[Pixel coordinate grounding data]
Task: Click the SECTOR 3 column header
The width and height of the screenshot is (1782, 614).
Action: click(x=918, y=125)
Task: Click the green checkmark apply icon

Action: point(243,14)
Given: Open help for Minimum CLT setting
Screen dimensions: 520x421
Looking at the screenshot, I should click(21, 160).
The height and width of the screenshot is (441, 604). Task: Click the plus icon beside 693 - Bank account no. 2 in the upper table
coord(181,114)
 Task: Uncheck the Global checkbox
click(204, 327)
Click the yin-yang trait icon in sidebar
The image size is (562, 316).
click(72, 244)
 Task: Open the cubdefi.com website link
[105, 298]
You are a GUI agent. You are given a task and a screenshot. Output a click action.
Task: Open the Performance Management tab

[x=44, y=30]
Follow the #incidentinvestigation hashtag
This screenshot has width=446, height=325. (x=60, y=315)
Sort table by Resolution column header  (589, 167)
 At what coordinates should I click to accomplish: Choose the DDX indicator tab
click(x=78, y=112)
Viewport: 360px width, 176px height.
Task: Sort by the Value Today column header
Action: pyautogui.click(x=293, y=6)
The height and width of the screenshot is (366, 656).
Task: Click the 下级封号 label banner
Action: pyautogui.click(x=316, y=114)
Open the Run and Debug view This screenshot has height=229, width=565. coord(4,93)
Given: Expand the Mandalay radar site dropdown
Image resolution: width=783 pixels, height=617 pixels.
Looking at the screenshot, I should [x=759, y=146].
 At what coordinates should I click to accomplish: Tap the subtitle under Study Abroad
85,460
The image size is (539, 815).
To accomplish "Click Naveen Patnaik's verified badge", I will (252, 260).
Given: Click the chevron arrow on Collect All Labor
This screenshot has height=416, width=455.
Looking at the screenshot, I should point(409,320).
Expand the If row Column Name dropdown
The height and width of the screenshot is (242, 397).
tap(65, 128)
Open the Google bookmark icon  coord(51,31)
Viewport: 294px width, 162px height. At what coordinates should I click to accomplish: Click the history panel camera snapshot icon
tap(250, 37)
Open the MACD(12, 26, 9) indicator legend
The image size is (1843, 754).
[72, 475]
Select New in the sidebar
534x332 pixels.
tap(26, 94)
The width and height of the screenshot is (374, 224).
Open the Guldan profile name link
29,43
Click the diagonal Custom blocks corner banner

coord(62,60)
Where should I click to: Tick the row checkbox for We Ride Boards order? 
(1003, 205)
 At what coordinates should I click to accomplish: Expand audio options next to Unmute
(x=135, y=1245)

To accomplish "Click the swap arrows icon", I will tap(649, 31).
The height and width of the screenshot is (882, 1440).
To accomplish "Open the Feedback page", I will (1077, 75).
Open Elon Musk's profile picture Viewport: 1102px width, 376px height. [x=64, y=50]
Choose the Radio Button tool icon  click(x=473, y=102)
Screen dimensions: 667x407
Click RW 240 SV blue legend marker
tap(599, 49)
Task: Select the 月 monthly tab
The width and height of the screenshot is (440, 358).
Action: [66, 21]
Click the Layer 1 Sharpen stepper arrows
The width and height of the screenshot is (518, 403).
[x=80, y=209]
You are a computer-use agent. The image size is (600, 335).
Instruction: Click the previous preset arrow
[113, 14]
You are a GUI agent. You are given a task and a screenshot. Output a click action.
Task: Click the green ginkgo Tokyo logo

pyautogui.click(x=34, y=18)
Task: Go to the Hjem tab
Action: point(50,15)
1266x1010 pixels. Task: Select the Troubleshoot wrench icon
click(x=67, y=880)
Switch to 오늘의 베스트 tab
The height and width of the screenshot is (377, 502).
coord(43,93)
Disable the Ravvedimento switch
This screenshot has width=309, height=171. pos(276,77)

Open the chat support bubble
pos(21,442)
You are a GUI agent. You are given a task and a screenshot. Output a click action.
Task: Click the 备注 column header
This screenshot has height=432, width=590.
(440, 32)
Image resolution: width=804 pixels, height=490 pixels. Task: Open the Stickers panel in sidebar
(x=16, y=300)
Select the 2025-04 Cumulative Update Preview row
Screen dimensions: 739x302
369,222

__Assignment__. Repeat the data above in full, word for word.

__Written solution__.
Task: Click the SECTOR 3 column header
The width and height of the screenshot is (1782, 614).
Action: click(x=918, y=125)
Task: Click the green checkmark apply icon

Action: point(243,14)
Given: Open help for Minimum CLT setting
Screen dimensions: 520x421
Looking at the screenshot, I should click(21, 160).
The height and width of the screenshot is (441, 604). Task: Click the plus icon beside 693 - Bank account no. 2 in the upper table
coord(181,114)
 Task: Uncheck the Global checkbox
click(204, 327)
Click the yin-yang trait icon in sidebar
The image size is (562, 316).
click(72, 244)
 Task: Open the cubdefi.com website link
[105, 298]
You are a GUI agent. You are given a task and a screenshot. Output a click action.
Task: Open the Performance Management tab

[x=44, y=30]
Follow the #incidentinvestigation hashtag
This screenshot has width=446, height=325. (x=60, y=315)
Sort table by Resolution column header  (589, 167)
 At what coordinates should I click to accomplish: Choose the DDX indicator tab
click(x=78, y=112)
Viewport: 360px width, 176px height.
Task: Sort by the Value Today column header
Action: pyautogui.click(x=293, y=6)
The height and width of the screenshot is (366, 656).
Task: Click the 下级封号 label banner
Action: pyautogui.click(x=316, y=114)
Open the Run and Debug view This screenshot has height=229, width=565. coord(4,93)
Given: Expand the Mandalay radar site dropdown
Image resolution: width=783 pixels, height=617 pixels.
Looking at the screenshot, I should [x=759, y=146].
 At what coordinates should I click to accomplish: Tap the subtitle under Study Abroad
85,460
The image size is (539, 815).
To accomplish "Click Naveen Patnaik's verified badge", I will (252, 260).
Given: Click the chevron arrow on Collect All Labor
This screenshot has height=416, width=455.
Looking at the screenshot, I should point(409,320).
Expand the If row Column Name dropdown
The height and width of the screenshot is (242, 397).
tap(65, 128)
Open the Google bookmark icon  coord(51,31)
Viewport: 294px width, 162px height. At what coordinates should I click to accomplish: Click the history panel camera snapshot icon
tap(250, 37)
Open the MACD(12, 26, 9) indicator legend
The image size is (1843, 754).
[72, 475]
Select New in the sidebar
534x332 pixels.
tap(26, 94)
The width and height of the screenshot is (374, 224).
Open the Guldan profile name link
29,43
Click the diagonal Custom blocks corner banner

coord(62,60)
Where should I click to: Tick the row checkbox for We Ride Boards order? 
(1003, 205)
 At what coordinates should I click to accomplish: Expand audio options next to Unmute
(x=135, y=1245)

To accomplish "Click the swap arrows icon", I will tap(649, 31).
The height and width of the screenshot is (882, 1440).
To accomplish "Open the Feedback page", I will (1077, 75).
Open Elon Musk's profile picture Viewport: 1102px width, 376px height. [x=64, y=50]
Choose the Radio Button tool icon  click(x=473, y=102)
Screen dimensions: 667x407
Click RW 240 SV blue legend marker
tap(599, 49)
Task: Select the 月 monthly tab
The width and height of the screenshot is (440, 358).
Action: [66, 21]
Click the Layer 1 Sharpen stepper arrows
The width and height of the screenshot is (518, 403).
[x=80, y=209]
You are a computer-use agent. The image size is (600, 335).
Instruction: Click the previous preset arrow
[113, 14]
You are a GUI agent. You are given a task and a screenshot. Output a click action.
Task: Click the green ginkgo Tokyo logo

pyautogui.click(x=34, y=18)
Task: Go to the Hjem tab
Action: point(50,15)
1266x1010 pixels. Task: Select the Troubleshoot wrench icon
click(x=67, y=880)
Switch to 오늘의 베스트 tab
The height and width of the screenshot is (377, 502).
coord(43,93)
Disable the Ravvedimento switch
This screenshot has width=309, height=171. pos(276,77)

Open the chat support bubble
pos(21,442)
You are a GUI agent. You are given a task and a screenshot. Output a click action.
Task: Click the 备注 column header
This screenshot has height=432, width=590.
(440, 32)
Image resolution: width=804 pixels, height=490 pixels. Task: Open the Stickers panel in sidebar
(x=16, y=300)
Select the 2025-04 Cumulative Update Preview row
Screen dimensions: 739x302
369,222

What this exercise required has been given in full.